Text streams potentially convert between character types of different size. The first template parameter is the character type to convert to and the second template parameter is the character type to convert from. They are also called internal and external character types and may actually be the same type. The internal character type is used as the character type of the standard C++ stream.
The concrete text stream classes are specializations of the basic text classes to convert from byte streams to unicode. Therefore, the internal character type is Pt::Char, while the external character type is char.
class TextIStream : public BasicTextIStream<Char, char>... class TextOStream : public BasicTextOStream<Char, char>... class TextStream : public BasicTextStream<Char, char>...

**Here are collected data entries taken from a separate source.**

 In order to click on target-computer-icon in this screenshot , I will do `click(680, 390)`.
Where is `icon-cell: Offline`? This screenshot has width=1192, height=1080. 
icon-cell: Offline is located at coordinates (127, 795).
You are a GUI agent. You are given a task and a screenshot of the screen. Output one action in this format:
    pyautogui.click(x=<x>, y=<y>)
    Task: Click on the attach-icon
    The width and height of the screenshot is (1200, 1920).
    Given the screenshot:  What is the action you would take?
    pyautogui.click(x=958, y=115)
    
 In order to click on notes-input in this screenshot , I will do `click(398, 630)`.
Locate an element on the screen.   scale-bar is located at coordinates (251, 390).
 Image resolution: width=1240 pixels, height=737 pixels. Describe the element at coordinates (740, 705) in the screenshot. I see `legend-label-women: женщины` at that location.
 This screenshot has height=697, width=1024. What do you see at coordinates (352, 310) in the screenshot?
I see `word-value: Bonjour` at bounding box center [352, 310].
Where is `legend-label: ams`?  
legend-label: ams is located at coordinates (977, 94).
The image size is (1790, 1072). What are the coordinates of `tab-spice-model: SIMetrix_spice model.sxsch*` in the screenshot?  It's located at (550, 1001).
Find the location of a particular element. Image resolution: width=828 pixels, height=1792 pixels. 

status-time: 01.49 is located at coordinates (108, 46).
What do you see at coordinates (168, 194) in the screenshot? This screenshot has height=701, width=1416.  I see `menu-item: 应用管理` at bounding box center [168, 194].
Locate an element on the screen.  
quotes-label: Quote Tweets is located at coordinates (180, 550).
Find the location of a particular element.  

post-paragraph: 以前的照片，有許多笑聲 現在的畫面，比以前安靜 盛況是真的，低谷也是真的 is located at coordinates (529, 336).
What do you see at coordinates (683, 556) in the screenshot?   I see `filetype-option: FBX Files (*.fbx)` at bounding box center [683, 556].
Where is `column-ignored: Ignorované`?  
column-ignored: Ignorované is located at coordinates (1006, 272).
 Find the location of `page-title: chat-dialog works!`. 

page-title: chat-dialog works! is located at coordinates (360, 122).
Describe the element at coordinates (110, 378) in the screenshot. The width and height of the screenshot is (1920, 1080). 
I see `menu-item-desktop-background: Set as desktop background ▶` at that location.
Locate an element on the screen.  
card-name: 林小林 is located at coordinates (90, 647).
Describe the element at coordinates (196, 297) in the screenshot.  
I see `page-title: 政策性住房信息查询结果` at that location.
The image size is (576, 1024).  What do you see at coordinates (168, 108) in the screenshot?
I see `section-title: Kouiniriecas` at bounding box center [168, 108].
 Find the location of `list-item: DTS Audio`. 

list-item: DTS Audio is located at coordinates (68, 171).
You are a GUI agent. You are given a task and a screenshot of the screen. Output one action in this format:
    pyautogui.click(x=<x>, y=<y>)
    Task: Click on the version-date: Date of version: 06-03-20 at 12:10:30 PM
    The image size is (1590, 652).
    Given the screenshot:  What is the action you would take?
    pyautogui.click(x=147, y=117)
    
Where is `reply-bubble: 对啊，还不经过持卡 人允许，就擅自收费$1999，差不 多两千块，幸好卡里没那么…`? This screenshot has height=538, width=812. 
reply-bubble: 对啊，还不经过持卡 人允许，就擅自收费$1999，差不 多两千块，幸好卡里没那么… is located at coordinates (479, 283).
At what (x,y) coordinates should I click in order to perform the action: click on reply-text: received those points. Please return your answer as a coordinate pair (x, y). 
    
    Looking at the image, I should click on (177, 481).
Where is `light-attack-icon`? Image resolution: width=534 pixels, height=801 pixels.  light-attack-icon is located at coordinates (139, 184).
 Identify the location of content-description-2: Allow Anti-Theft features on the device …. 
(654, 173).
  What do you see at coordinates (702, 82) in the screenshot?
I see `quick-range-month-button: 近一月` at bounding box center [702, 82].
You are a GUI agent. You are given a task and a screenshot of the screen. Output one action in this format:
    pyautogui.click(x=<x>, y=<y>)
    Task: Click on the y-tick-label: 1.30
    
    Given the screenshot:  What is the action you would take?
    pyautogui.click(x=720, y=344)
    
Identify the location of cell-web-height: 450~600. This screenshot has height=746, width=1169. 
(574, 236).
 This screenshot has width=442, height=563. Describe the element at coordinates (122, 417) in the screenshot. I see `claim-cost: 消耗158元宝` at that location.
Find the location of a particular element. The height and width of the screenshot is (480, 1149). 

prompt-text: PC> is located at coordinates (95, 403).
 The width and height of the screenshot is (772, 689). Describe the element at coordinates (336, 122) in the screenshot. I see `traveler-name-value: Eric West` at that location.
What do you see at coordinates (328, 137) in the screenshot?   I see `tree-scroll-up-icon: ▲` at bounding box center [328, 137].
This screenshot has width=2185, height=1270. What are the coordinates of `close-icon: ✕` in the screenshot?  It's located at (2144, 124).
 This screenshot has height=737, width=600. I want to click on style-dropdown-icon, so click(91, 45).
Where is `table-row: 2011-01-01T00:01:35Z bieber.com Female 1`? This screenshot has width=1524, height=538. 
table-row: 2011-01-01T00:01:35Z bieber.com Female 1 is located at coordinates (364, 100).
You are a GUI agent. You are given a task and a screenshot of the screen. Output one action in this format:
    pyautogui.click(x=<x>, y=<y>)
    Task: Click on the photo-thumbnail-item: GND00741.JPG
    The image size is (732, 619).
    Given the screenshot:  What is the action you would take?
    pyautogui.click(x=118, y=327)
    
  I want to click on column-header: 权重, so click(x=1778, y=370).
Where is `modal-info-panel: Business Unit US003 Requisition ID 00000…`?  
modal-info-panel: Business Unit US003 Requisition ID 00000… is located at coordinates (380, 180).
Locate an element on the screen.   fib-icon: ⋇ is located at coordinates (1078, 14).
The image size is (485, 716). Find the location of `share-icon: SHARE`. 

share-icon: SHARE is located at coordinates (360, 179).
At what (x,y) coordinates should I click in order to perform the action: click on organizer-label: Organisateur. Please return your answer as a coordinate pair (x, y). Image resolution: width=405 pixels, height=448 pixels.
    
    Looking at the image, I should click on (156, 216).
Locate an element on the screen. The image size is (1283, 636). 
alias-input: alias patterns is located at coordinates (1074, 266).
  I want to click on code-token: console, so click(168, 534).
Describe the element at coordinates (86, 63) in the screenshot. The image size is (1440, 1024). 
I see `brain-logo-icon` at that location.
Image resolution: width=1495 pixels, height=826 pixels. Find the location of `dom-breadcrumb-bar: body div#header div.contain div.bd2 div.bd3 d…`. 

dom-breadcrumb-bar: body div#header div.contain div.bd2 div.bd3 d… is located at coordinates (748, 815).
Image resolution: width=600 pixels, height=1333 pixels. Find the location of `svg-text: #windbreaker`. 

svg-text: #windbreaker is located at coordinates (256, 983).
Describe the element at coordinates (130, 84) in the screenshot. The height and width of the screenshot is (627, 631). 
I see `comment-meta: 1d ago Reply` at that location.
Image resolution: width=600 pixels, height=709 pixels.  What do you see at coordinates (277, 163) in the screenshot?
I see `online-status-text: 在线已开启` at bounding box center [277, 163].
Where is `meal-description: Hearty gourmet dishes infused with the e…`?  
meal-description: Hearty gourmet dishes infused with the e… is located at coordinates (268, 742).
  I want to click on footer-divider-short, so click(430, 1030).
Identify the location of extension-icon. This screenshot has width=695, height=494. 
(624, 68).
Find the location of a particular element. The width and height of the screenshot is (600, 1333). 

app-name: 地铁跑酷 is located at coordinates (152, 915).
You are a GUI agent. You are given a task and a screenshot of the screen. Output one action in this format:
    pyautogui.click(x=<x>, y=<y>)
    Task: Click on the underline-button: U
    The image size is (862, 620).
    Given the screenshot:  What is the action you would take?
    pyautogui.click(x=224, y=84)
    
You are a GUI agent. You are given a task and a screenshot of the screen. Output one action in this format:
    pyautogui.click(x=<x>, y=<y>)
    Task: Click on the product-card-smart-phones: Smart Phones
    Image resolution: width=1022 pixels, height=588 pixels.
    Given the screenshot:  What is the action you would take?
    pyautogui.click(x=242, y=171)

A text stream always works with another stream as input or output. A text input stream works with a std::basic_istream to read the encoded input. A text output stream needs a std::basic_ostream to write the encoded output. A text codec is used by all streams to perform the actual translation, for example the Pt::Utf8Codec. The following example shows how to read UTF-8 encoded text:
std::istringstream iss("UTF-8 encoded text"); Pt::String s; Pt::TextIStream tis(iss, new Pt::Utf8Codec()); std::getline(tis, s);
A string stream is used as the input for the text stream, which uses a text codec to convert from UTF-8 to the raw unicode character type. The std::getline function will read all input into a Pt::String. Of course, all extraction operators can also be used, for example, to directly read numbers from the stream. The next example shows how to encode text to an UTF-8 byte sequence:
std::ostringstream oss; Pt::String s = L"Hello World!"; Pt::TextOStream tos(oss, new Pt::Utf8Codec()); tos << s; tos.terminate();
The string stream serves as the output of the text stream, which uses the same type of codec like the input text stream before. This time, the codec is used to convert from the raw unicode character type to UTF-8. When all data has been written to the output text stream, terminate needs to be called to finish off the output byte sequence. This is especially important for encodings with shift states. The destructor of the text stream will also terminate the output sequence. All insertion operators can be used for text output streams e.g. to format numbers.
The examples so far create the text codec on the heap with the new operator and the stream manages the lifetime of the codec. This can be avoided by passing a value different from 0 to the codecs constructor, in which case the codec must exist at least as long as the stream that uses it:
Codecs are normally stateless, which means that one codec can be used with multiple text streams.
The Base64 encoding scheme is not a character encoding in the classical sense, but works very similar to other types of encodings. The framework provides a text codec to convert to and from base64 encoded text named Pt::Base64Codec. It can be used with the basic text stream templates, where the internal and external character types are both char. The following example shows how text is converted to base64:
std::ostringstream oss; BasicTextOStream<char, char> b64(oss, new Base64Codec()); b64 << "Hello World!"; b64.terminate();
The string stream serves as the output for the base64 encoded text. The base64 codec is used with a basic text stream to convert the string "Hello World!". This time it is important to terminate the output sequence, because the base64 format required padding at the end.